San Antonio and Austin
Continuing our tradition of seeing a new place each year, my girlfriend Sophia and I went to San Antonio and Austin in January. It was a pleasant break from the winter cold and a fun couple cities to explore. We found plenty of delicious food, saw some great sights and had a lot of fun.
In San Antonio, we loved starting the River Walk at the Pearl District, and would recommend that area to anyone visiting. In Austin, we enjoyed Gourdoughs donuts and exploring South Congress street.
For spring break, Sophia and I went to Montreal with a couple friends. The United States is an enormous country and we think about places like Vermont and Maine as the upward boundaries of civilization, but in reality there are big cities north of our borders. Though it was still cold in March, Montreal was a cool place to explore.
Most of the trip highlights were the amazing food. Our favorites were the Montreal style bagels, poutine, donuts and beer.
I’ve also been exploring the importance of local travel. Many people talk about how powerful it is to travel and I echo that sentiment. It can change your life. But I challenge the notion that travel means taking a long, expensive flight to a foreign country. You could drive ten minutes and end up in a place that feels unfamiliar.

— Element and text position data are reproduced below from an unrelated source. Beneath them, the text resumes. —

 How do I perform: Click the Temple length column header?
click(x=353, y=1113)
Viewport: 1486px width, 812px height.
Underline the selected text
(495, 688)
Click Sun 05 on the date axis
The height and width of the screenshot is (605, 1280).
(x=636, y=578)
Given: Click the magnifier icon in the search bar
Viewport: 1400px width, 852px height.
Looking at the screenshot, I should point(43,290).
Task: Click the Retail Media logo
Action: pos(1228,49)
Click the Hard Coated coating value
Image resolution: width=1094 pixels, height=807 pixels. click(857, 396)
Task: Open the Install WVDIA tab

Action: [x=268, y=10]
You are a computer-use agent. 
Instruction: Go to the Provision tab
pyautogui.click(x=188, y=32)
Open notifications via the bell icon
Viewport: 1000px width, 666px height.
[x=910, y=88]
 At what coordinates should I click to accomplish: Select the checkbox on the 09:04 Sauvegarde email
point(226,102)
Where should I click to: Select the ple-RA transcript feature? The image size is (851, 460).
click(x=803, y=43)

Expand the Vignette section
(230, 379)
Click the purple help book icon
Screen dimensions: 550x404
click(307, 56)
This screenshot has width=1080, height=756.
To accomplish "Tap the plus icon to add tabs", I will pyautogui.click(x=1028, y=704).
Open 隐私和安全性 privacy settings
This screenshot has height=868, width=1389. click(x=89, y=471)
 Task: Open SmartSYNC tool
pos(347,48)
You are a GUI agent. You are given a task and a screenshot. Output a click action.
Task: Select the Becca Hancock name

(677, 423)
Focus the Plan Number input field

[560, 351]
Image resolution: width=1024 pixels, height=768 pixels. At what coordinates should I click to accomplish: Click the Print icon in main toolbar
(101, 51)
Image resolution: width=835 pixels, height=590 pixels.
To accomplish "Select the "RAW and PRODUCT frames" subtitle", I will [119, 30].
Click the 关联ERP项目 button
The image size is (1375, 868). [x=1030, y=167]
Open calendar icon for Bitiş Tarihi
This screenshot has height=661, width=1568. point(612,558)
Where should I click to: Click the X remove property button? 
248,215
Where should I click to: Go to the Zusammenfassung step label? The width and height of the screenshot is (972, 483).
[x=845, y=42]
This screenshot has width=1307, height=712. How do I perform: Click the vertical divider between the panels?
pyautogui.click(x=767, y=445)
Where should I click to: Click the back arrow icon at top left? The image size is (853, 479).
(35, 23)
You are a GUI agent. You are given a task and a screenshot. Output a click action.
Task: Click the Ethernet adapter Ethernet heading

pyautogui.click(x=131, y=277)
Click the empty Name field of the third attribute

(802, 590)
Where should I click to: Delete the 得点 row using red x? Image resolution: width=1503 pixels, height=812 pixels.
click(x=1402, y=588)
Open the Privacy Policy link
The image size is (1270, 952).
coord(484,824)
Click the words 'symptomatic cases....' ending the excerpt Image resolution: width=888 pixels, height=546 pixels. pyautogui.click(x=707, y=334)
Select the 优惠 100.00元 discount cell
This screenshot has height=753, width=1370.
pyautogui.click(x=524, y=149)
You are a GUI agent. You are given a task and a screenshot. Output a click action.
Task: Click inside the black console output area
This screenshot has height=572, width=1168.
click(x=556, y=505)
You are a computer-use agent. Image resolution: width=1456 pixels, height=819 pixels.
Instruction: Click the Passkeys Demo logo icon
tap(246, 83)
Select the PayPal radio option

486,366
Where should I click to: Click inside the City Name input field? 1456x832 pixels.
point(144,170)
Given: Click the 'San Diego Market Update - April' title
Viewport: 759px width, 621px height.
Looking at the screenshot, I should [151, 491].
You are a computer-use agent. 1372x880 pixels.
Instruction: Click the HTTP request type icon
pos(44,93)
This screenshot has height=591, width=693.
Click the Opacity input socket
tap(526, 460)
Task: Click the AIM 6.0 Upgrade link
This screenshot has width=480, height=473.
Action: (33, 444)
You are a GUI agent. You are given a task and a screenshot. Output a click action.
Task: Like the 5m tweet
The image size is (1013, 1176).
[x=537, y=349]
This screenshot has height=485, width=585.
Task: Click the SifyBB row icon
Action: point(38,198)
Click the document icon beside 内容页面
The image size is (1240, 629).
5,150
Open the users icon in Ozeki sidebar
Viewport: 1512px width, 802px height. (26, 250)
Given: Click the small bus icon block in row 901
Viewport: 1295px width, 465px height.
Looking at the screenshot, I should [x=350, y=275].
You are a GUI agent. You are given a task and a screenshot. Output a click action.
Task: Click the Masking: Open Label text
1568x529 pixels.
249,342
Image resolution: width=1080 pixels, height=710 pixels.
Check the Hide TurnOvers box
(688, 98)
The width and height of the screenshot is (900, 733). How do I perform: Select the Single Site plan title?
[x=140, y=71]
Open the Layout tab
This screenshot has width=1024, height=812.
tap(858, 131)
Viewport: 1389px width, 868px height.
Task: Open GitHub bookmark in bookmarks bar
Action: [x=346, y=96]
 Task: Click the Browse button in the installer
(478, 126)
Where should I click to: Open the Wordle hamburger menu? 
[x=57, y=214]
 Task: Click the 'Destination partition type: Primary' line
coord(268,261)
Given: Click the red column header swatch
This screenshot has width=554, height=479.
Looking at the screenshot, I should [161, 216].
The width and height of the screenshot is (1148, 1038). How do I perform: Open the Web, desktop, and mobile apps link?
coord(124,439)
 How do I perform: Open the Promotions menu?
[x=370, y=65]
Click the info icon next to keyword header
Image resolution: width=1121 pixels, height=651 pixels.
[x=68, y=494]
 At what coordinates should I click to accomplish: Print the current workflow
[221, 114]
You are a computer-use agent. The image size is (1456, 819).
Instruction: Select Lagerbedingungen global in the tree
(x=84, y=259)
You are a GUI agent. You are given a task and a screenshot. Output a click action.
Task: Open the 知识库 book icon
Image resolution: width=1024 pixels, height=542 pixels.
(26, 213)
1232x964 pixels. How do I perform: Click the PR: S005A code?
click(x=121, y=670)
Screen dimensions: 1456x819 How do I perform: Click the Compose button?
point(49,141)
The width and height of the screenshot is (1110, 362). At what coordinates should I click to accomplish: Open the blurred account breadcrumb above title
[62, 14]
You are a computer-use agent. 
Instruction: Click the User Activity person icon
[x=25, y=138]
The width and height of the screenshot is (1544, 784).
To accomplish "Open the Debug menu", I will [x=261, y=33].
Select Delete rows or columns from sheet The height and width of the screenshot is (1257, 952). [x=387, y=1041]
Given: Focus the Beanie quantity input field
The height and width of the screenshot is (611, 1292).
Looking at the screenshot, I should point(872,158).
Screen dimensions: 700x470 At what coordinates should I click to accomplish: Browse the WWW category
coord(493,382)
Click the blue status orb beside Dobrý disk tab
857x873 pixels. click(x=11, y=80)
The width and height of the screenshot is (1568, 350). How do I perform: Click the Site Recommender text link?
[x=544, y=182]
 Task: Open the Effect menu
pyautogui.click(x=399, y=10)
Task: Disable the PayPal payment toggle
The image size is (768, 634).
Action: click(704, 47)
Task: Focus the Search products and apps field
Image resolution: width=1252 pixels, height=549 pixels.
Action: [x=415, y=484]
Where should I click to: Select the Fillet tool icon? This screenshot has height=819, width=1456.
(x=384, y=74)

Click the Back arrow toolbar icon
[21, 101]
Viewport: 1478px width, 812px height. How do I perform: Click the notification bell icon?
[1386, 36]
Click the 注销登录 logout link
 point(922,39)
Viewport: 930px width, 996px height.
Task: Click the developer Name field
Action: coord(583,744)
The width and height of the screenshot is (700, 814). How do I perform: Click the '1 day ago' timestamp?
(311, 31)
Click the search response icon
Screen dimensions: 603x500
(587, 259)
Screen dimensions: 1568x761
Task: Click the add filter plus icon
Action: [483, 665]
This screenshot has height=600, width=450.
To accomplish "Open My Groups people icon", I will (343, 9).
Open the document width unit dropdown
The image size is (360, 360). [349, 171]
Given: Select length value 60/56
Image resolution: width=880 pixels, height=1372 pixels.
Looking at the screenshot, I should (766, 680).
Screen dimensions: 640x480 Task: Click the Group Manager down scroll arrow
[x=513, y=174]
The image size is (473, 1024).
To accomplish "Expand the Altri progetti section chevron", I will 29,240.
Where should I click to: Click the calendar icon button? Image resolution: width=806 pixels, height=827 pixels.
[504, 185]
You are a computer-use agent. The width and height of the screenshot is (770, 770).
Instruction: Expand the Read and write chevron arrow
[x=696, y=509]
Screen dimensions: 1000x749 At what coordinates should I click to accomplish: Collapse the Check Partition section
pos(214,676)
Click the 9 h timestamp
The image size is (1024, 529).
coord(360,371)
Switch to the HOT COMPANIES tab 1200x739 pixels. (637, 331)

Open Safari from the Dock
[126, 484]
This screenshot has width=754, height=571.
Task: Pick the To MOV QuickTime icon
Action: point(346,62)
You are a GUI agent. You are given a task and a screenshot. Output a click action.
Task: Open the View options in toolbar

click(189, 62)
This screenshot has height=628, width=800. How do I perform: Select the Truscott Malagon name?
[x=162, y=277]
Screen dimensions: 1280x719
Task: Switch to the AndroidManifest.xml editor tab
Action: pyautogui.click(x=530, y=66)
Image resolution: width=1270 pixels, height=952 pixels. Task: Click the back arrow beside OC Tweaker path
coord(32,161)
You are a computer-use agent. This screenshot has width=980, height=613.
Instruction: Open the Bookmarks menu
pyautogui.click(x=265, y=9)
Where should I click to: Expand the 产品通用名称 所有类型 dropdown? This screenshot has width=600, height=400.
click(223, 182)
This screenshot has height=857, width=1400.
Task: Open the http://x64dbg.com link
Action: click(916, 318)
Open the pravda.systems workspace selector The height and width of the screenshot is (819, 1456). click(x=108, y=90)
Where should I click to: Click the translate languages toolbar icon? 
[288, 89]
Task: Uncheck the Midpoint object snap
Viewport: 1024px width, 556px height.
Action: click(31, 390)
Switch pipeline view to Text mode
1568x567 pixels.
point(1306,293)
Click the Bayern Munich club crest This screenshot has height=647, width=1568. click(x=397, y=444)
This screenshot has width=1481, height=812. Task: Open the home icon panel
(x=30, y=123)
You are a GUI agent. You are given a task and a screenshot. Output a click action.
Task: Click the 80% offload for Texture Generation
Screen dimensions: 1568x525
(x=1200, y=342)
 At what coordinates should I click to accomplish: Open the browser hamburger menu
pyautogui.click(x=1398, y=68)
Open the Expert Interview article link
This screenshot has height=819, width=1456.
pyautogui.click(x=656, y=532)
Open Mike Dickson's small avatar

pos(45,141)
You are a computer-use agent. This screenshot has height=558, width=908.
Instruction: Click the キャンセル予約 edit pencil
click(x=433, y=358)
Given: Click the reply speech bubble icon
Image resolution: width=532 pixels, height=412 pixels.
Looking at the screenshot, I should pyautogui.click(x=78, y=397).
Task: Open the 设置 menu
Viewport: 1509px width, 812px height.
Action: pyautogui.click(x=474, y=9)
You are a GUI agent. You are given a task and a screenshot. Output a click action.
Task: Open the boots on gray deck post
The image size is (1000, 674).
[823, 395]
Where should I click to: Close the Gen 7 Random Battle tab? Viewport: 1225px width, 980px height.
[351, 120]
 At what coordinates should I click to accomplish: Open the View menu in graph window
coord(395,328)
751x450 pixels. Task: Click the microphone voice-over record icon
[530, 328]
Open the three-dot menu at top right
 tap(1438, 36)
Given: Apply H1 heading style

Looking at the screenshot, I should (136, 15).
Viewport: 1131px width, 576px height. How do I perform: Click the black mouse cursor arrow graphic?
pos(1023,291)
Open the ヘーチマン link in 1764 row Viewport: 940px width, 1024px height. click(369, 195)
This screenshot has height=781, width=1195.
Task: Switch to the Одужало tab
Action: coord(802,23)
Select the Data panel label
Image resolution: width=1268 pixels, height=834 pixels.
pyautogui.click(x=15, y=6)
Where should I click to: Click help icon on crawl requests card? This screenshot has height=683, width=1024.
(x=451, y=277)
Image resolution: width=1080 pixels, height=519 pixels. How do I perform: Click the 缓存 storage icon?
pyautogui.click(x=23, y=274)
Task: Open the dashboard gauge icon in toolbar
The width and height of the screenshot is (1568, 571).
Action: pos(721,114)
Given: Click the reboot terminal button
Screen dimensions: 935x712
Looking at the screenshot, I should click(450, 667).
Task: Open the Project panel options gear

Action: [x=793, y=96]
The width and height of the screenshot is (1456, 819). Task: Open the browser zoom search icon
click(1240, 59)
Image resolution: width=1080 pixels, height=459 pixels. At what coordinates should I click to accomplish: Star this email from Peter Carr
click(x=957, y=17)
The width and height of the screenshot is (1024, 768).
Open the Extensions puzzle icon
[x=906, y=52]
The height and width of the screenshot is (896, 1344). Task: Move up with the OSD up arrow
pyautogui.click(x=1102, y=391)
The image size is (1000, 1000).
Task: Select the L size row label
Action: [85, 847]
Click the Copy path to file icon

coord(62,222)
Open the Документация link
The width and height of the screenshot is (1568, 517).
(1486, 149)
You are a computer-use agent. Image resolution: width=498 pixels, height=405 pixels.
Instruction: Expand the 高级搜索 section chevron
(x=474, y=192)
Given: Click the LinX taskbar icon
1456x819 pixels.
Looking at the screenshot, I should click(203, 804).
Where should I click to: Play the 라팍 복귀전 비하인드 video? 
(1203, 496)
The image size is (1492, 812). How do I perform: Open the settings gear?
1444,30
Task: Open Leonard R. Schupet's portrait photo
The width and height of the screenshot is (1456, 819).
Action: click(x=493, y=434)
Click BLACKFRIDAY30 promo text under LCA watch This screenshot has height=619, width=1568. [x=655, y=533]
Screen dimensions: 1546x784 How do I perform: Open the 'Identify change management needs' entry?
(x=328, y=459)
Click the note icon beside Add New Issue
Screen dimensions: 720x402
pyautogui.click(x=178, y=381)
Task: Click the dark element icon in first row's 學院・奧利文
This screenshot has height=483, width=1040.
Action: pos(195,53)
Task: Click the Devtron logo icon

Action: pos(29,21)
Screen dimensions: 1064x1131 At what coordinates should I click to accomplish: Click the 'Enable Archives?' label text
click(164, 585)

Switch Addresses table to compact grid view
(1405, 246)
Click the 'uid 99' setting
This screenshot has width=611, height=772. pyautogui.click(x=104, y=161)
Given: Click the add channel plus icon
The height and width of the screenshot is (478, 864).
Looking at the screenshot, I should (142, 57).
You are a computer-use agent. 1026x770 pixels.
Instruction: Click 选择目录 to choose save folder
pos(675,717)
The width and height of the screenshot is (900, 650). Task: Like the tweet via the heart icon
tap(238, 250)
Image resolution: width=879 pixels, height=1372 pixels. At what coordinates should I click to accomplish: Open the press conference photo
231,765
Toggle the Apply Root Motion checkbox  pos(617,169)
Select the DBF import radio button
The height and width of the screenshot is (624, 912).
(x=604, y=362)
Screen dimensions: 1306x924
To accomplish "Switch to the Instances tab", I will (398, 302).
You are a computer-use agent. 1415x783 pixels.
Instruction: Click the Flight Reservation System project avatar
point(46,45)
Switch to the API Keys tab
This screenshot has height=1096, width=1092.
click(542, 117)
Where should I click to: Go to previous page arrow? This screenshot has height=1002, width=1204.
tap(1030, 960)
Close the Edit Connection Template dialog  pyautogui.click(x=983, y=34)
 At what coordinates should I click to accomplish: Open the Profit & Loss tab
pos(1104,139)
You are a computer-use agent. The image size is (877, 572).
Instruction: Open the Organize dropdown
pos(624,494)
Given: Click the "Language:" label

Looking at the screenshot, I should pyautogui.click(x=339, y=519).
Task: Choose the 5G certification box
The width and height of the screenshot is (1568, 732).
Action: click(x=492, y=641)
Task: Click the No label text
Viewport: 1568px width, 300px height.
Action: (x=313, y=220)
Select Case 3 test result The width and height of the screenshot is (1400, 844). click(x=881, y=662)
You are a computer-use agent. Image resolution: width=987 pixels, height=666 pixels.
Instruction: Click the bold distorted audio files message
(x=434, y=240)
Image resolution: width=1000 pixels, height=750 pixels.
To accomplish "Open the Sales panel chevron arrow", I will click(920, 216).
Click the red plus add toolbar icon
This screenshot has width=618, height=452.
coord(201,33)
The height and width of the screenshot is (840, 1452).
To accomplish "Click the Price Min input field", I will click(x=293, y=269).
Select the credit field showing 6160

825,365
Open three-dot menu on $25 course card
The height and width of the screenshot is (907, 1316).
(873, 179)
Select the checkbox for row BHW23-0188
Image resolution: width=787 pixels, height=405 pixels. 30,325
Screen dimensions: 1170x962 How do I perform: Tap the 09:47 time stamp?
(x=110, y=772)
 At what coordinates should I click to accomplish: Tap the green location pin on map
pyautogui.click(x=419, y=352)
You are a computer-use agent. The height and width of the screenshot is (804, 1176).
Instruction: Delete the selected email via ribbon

Since graduating and officially living in Delaware, Sophia and I have been exploring locally to find new places. Travel isn’t about how far you go; it’s about seeing things differently.
Last year, in a similar post, I wrote that 2016 had been my happiest and healthiest year on record. I wish I could say the same about 2017, and I probably could about the first half, but the transition after college is difficult. Working full days, commuting and getting acclimated to life in “the real world” leaves little time for other essential activities.
I love the work I do, but during the fall I struggled with making time to exercise, eat well and meet new people. In college, I had a great balance of these things, but now there are new barriers for me to overcome. In 2016 I set an intention to do better, not more in the new year. I feel that I’ve lived that intention and now it’s time for a new one: Stay more active.
I want to do get outside more, do more yoga, hike more, bike more, run more, play more sports. The other stuff will come. The emails will get sent. The blog posts will get written. Those habits are ingrained and now it’s time to add more healthy tendencies back into my life.
This year has been a monumental one, and I am excited for what 2018 will bring!